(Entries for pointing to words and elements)
——

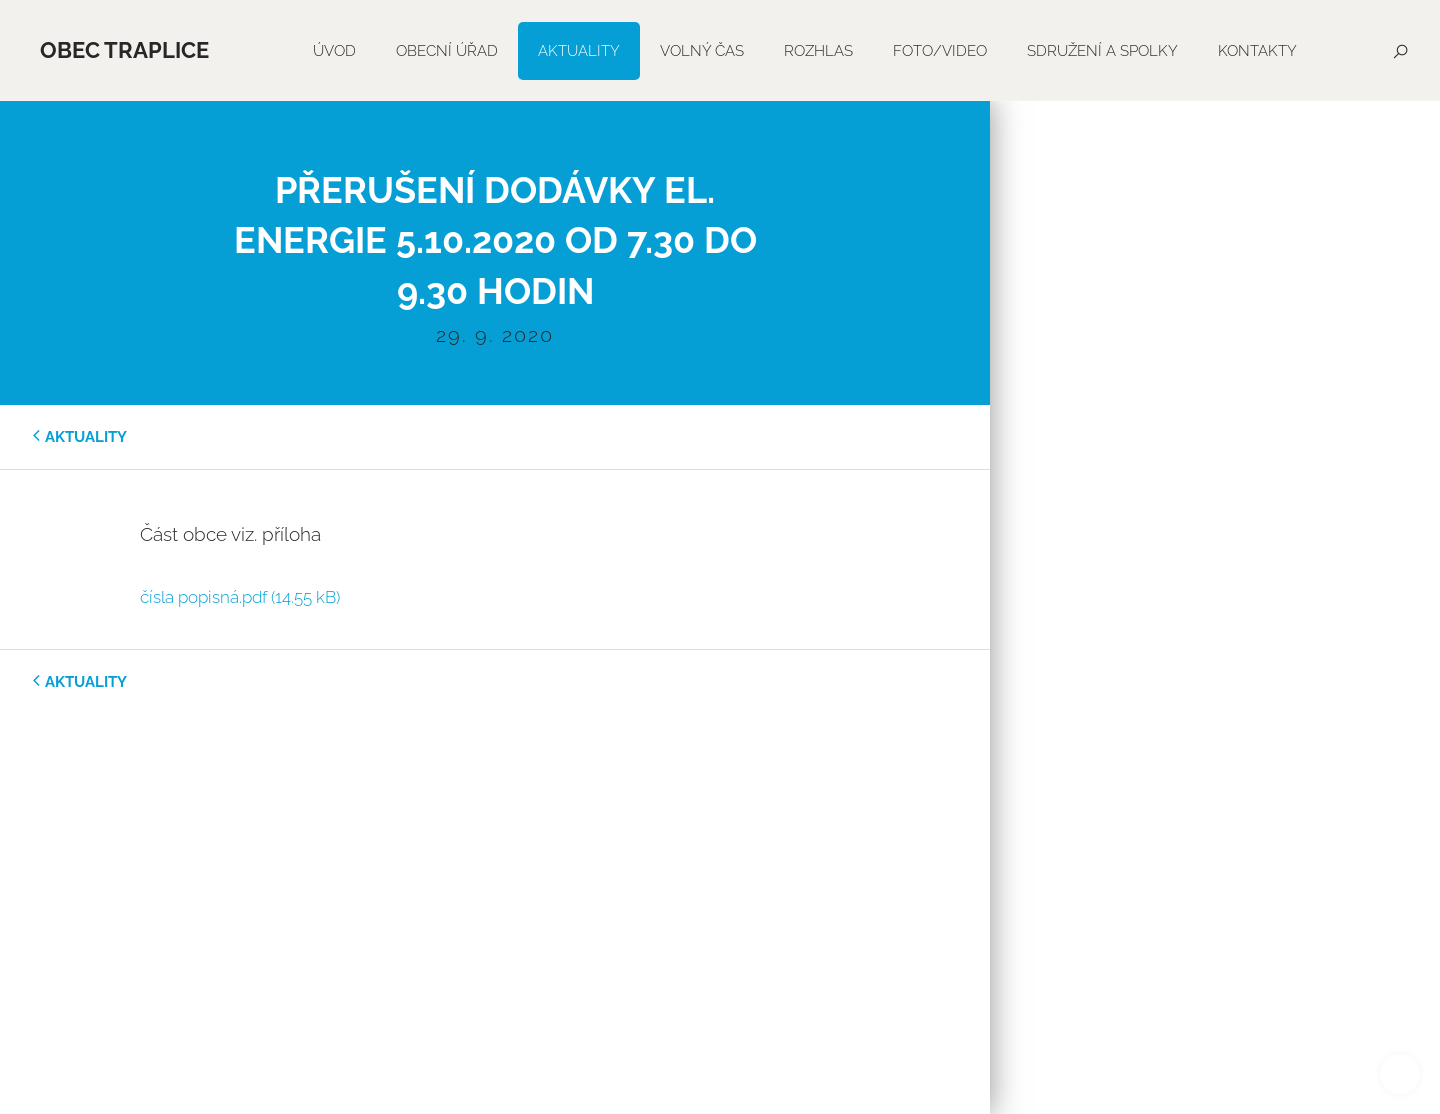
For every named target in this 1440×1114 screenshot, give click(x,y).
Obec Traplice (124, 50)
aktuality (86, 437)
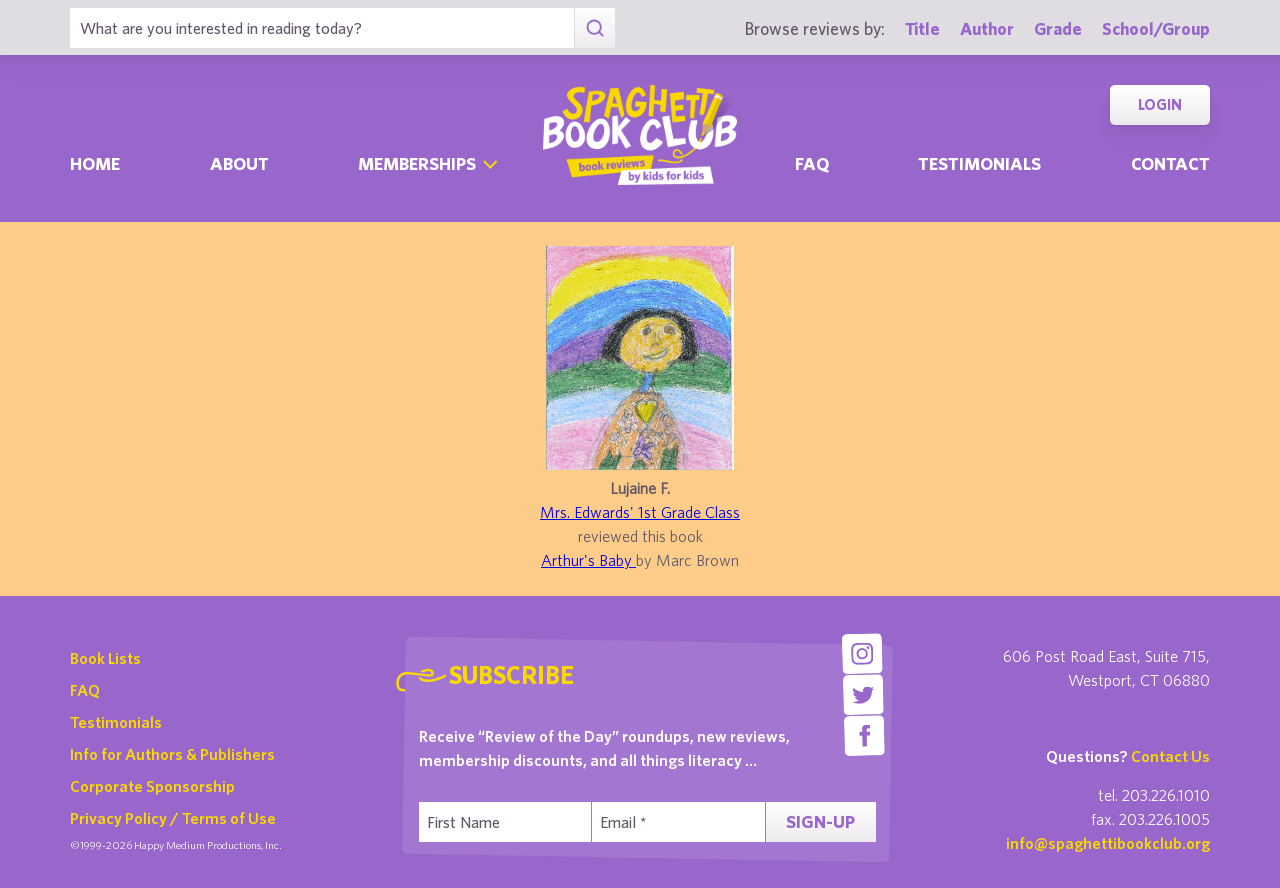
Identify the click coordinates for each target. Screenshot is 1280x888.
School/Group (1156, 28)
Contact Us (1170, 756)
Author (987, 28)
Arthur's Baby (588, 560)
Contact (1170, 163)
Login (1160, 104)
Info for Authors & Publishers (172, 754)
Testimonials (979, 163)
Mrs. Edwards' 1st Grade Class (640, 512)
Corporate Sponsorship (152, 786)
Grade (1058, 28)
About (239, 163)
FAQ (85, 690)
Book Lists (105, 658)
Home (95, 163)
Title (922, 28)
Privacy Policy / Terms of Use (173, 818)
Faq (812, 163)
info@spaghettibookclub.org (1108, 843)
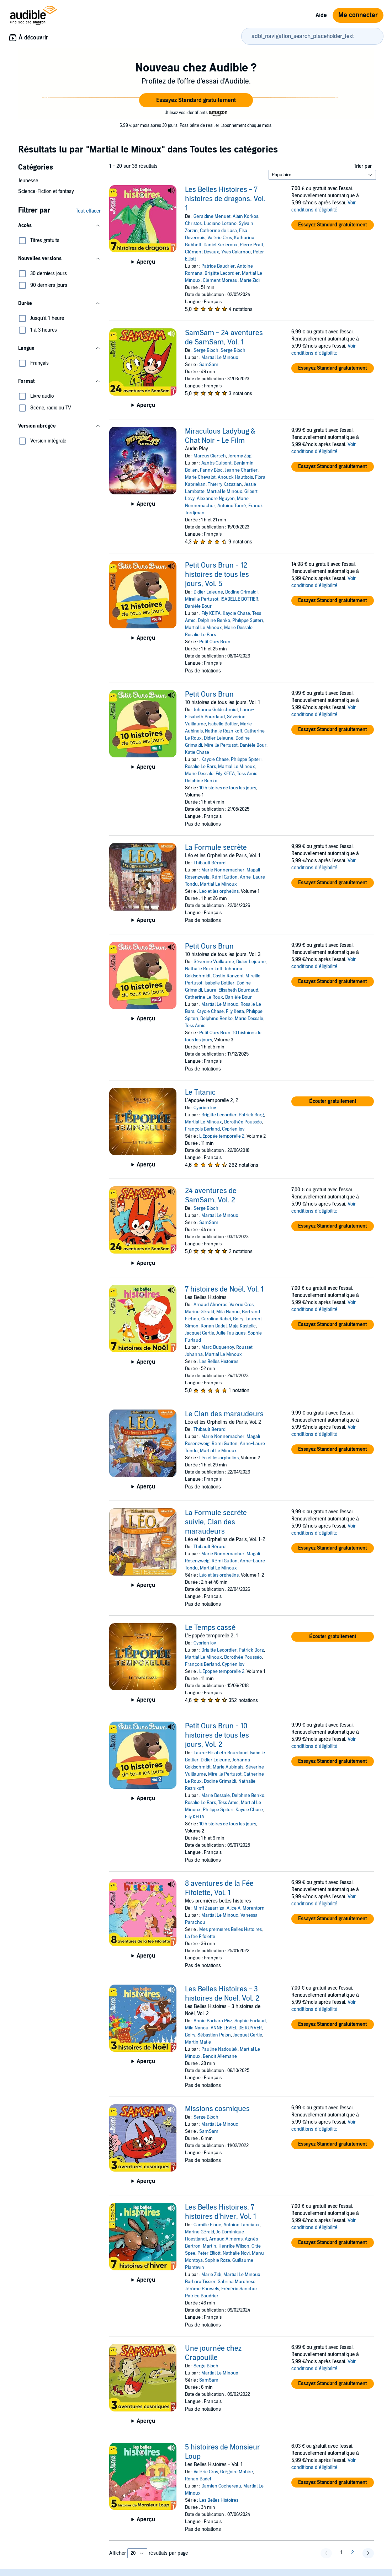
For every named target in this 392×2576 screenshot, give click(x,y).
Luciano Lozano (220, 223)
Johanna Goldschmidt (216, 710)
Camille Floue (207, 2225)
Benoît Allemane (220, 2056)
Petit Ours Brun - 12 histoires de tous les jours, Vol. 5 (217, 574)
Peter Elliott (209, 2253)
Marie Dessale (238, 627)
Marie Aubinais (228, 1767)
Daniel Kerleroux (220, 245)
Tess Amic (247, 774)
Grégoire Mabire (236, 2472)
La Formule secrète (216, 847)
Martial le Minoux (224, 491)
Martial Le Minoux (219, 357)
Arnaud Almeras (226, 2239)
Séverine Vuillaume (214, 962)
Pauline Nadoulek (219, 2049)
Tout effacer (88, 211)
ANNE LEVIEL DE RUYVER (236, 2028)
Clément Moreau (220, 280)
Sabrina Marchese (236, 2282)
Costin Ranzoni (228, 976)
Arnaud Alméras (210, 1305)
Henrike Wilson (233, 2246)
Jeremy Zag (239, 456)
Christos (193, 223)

——

To do » Please rewrite all the records above with "Testimonials" replaced by "Reviews" and everything else unchanged. Leave the pictures out of your answer.

Output of the task »
For every named target in this 1440×1114 screenshot, give click(x,y).
Obec Traplice (124, 50)
aktuality (86, 437)
Identify the click coordinates for each target. Screenshot is 1280x888.
School/Group (1156, 28)
Contact Us (1170, 756)
Author (987, 28)
Arthur's Baby (588, 560)
Contact (1170, 163)
Login (1160, 104)
Info for Authors & Publishers (172, 754)
Reviews (979, 163)
Mrs. Edwards' 1st Grade Class (640, 512)
Corporate Sponsorship (152, 786)
Grade (1058, 28)
About (239, 163)
FAQ (85, 690)
Book Lists (105, 658)
Home (95, 163)
Title (922, 28)
Privacy Policy / Terms of Use (173, 818)
Faq (812, 163)
info@spaghettibookclub.org (1108, 843)
For every named target in this 392×2576 screenshot, give click(x,y).
Luciano Lozano (220, 223)
Johanna Goldschmidt (216, 710)
Camille Floue (207, 2225)
Benoît Allemane (220, 2056)
Petit Ours Brun - 12 histoires de tous les jours, Vol. 5 (217, 574)
Peter Elliott (209, 2253)
Marie Dessale (238, 627)
Marie Aubinais (228, 1767)
Daniel Kerleroux (220, 245)
Tess Amic (247, 774)
Grégoire Mabire (236, 2472)
La Formule secrète (216, 847)
Martial le Minoux (224, 491)
Martial Le Minoux (219, 357)
Arnaud Almeras (226, 2239)
Séverine Vuillaume (214, 962)
Pauline Nadoulek (219, 2049)
Tout effacer (88, 211)
ANNE LEVIEL DE RUYVER (236, 2028)
Clément Moreau (220, 280)
Sabrina Marchese (236, 2282)
Costin Ranzoni (228, 976)
Arnaud Alméras (210, 1305)
Henrike Wilson (233, 2246)
Jeremy Zag (239, 456)
Christos (193, 223)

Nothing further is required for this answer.